*Your goal*
Arrange the lines of the records below into a numbered list, omitting any blank lines.

▼

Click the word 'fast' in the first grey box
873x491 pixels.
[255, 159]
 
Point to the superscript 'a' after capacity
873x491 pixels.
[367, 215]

▲

*Answer to the problem*
1. Click the word 'fast' in the first grey box
2. 873x491 pixels.
3. [255, 159]
4. Point to the superscript 'a' after capacity
5. 873x491 pixels.
6. [367, 215]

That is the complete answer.